'Queremos realçar o talento e a boa remuneração desse talento'

Entrevista - Luiz Lara, presidente da ABAP

, O Estado de S.Paulo

30 de abril de 2011 | 00h00

Quais as lutas que continuam em cartaz na Abap?

A defesa do modelo brasileiro de agências de propaganda, alicerçado no Conselho Executivo das Normas-Padrão (Cenp), e a defesa da liberdade de expressão comercial, alicerçada no Conselho Nacional de Autorregulamentação Publicitária.

O que estará na pauta?

Temos cinco ações definidas. Vamos começar com o resgate e revalorização do nosso negócio, que é o das ideias. Sabemos contar uma história com graça e, com isso, gerar empregos, construir marcas e posicionar empresas no mercado. Foi a publicidade que ensinou muita gente a escovar os dentes, usar absorvente higiênico e fraldas descartáveis. Queremos realçar o talento e a boa remuneração desse talento. Só assim é possível gerar valor para as marcas.

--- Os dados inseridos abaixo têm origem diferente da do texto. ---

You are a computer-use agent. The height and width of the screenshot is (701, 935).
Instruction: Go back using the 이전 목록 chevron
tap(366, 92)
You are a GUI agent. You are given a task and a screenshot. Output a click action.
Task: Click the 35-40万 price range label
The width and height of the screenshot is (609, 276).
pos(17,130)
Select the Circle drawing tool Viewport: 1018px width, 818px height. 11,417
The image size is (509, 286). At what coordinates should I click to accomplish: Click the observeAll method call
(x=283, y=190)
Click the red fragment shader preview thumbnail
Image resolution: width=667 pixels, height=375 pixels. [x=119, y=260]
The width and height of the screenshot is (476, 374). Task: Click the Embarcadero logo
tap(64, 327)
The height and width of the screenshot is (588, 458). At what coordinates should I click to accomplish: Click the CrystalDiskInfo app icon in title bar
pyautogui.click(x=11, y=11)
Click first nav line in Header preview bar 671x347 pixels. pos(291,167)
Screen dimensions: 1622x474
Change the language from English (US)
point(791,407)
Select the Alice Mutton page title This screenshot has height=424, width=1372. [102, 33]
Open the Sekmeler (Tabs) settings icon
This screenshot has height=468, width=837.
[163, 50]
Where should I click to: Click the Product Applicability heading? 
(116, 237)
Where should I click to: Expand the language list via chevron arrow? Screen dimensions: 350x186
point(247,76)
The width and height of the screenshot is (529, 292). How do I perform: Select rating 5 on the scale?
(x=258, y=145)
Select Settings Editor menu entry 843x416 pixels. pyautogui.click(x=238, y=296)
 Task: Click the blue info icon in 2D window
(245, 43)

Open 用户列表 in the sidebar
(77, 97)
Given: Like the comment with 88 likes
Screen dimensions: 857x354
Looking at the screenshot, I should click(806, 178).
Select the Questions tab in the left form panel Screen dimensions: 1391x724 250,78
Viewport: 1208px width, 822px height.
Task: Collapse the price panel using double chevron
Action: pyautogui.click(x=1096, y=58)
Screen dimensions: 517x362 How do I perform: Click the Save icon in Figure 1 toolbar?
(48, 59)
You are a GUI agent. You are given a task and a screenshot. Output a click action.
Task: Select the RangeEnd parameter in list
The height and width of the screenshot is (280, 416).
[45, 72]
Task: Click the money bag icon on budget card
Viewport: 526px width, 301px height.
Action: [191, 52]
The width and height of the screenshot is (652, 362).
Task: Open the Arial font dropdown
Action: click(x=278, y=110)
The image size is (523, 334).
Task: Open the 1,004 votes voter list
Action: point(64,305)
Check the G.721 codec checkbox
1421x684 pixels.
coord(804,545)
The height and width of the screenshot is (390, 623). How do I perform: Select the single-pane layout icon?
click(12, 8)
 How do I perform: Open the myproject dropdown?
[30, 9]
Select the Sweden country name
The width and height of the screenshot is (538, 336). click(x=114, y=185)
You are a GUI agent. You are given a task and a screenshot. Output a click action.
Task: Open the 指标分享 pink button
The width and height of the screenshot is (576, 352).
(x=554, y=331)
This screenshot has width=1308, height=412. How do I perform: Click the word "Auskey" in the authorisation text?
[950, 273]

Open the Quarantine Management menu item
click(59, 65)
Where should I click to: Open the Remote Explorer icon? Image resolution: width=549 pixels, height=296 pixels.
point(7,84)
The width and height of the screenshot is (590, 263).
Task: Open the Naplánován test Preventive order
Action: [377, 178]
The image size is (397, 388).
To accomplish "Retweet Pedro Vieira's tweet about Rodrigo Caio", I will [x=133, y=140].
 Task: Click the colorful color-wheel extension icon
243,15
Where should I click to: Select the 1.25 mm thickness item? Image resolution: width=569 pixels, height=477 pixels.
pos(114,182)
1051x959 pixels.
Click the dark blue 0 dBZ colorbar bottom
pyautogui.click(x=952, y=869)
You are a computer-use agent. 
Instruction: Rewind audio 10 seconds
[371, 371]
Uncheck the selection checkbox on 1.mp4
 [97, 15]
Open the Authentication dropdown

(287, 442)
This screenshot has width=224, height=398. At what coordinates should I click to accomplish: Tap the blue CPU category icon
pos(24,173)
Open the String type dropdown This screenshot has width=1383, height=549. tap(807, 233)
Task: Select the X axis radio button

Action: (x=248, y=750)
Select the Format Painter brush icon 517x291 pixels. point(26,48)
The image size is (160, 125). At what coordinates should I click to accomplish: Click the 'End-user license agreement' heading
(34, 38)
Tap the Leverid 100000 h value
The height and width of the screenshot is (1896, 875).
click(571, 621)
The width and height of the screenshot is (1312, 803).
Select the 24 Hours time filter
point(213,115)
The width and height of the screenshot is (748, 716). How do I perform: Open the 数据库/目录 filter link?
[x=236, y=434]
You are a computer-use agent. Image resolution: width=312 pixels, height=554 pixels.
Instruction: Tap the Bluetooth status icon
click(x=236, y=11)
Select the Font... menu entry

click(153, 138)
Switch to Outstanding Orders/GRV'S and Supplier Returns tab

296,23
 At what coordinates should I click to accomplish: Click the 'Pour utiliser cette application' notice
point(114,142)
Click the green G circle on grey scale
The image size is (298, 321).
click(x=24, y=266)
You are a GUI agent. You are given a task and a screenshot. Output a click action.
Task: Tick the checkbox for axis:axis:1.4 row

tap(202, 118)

O mercado de propaganda cresce e, com ele, a participação de grupos estrangeiros no setor. Isso é bom?

O Brasil é a bola da vez. Vamos fechar o ano com crescimento de 11%, pelo menos. Mas, mesmo que a participação estrangeira aumente, as agências seguem sendo tocadas por brasileiros. O negócio pede conhecimento da cultura local.